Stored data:
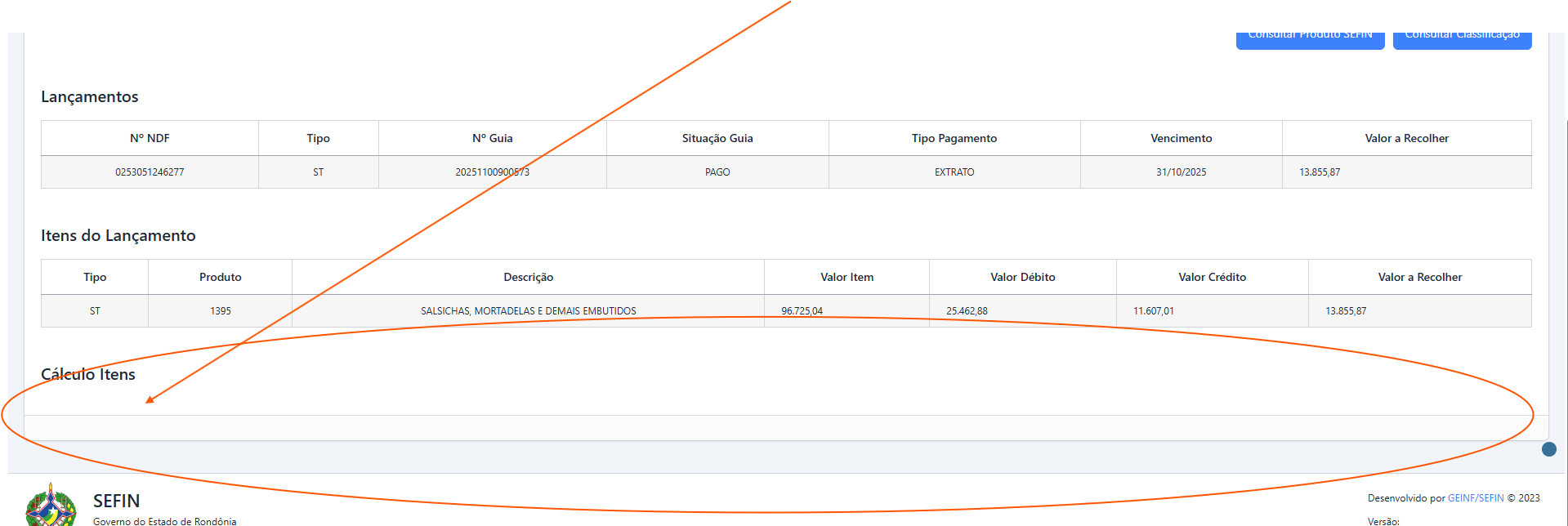
Task: Click the Nº NDF column header
Action: coord(150,138)
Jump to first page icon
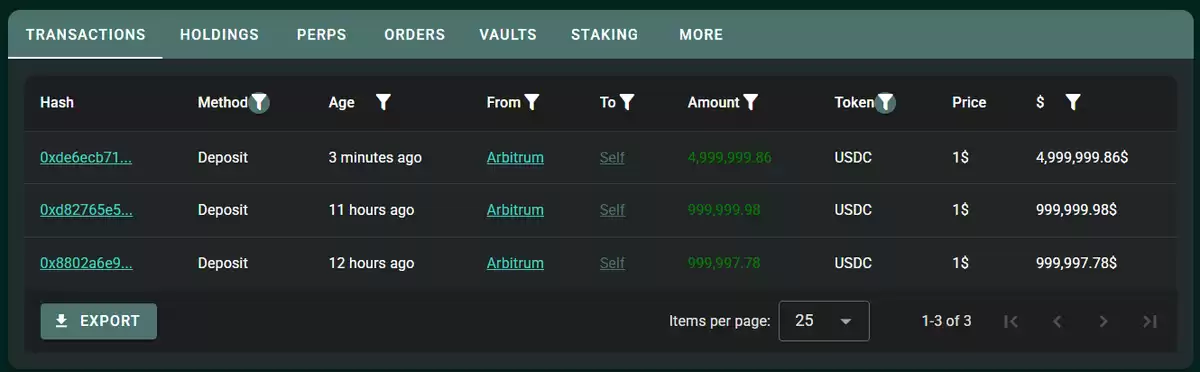The width and height of the screenshot is (1200, 372). click(x=1011, y=321)
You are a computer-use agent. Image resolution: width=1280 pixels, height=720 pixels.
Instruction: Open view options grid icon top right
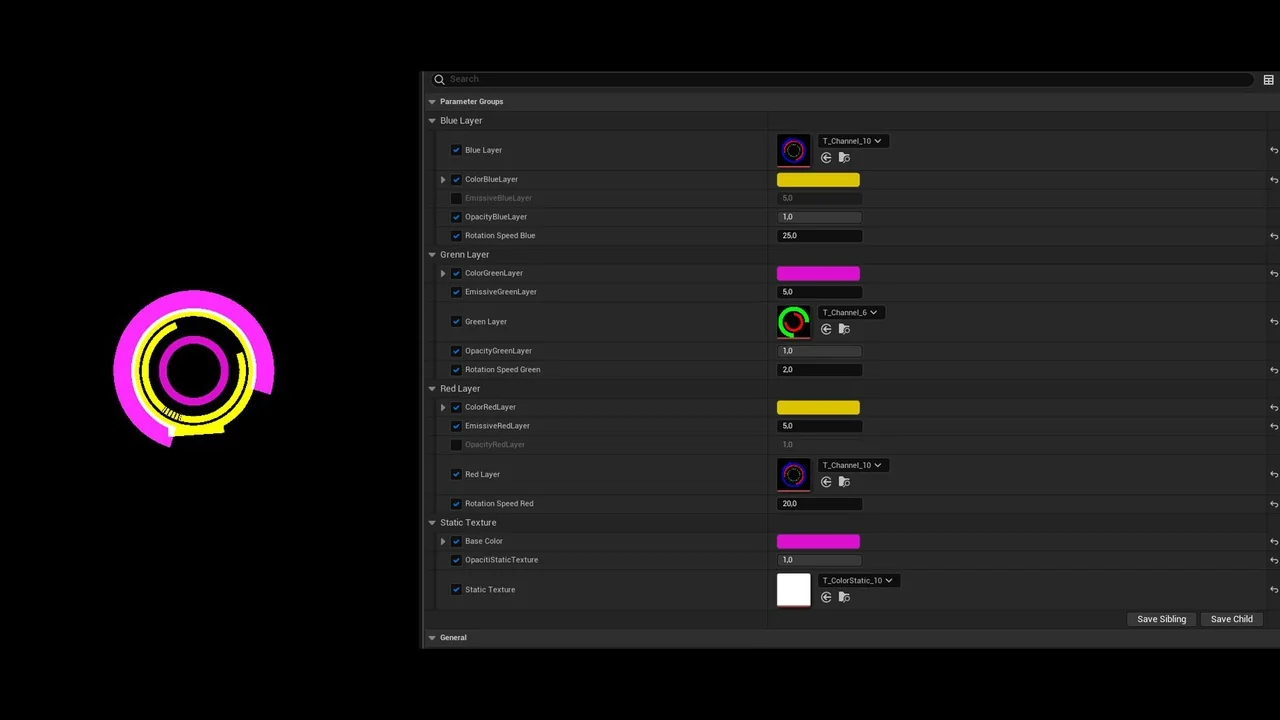pos(1268,79)
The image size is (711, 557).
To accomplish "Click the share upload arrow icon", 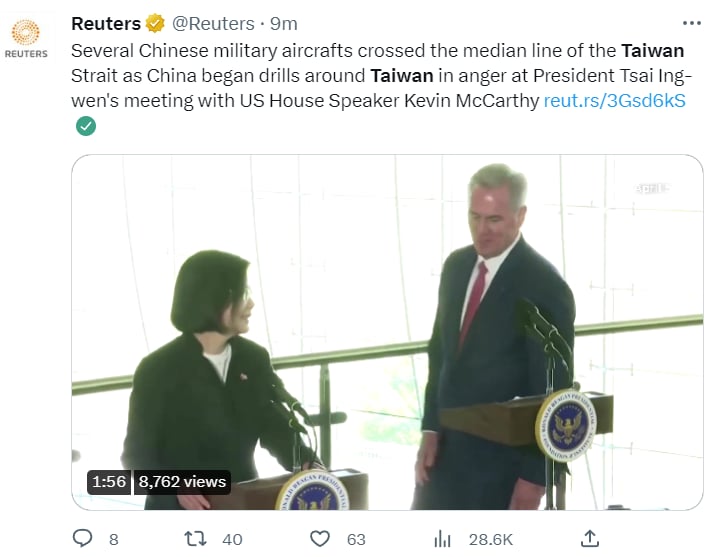I will (589, 538).
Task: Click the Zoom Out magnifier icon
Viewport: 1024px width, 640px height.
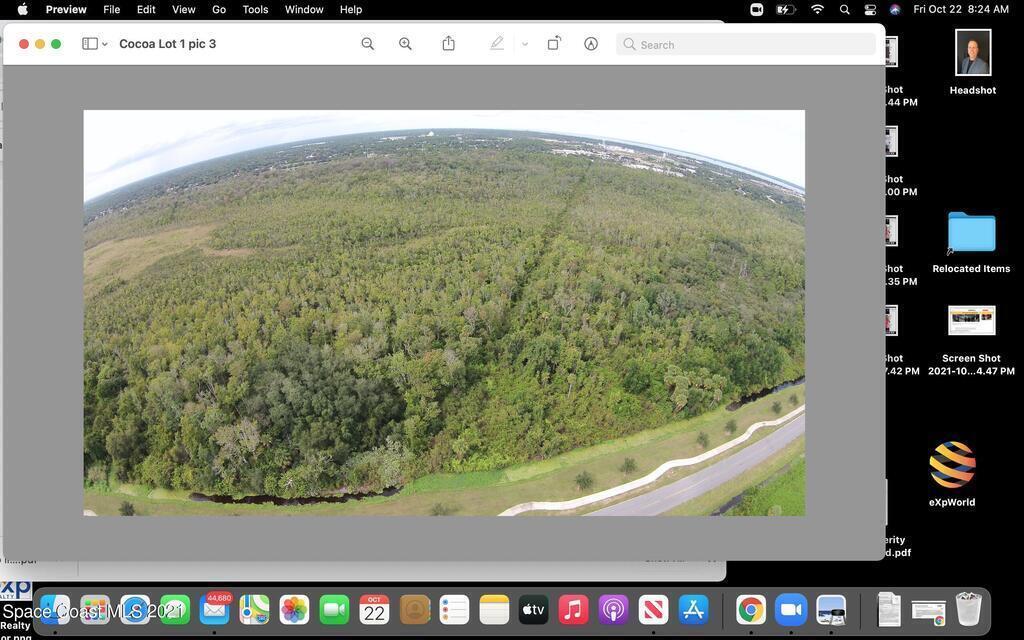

> _EXERCISE DIRECTIONS_:
Please output only the lines running from the one that holds "Task: Click the Zoom Out magnifier icon" through the last line of the entries, both ends included, without any images.

> _RESPONSE BELOW_:
Task: Click the Zoom Out magnifier icon
Viewport: 1024px width, 640px height.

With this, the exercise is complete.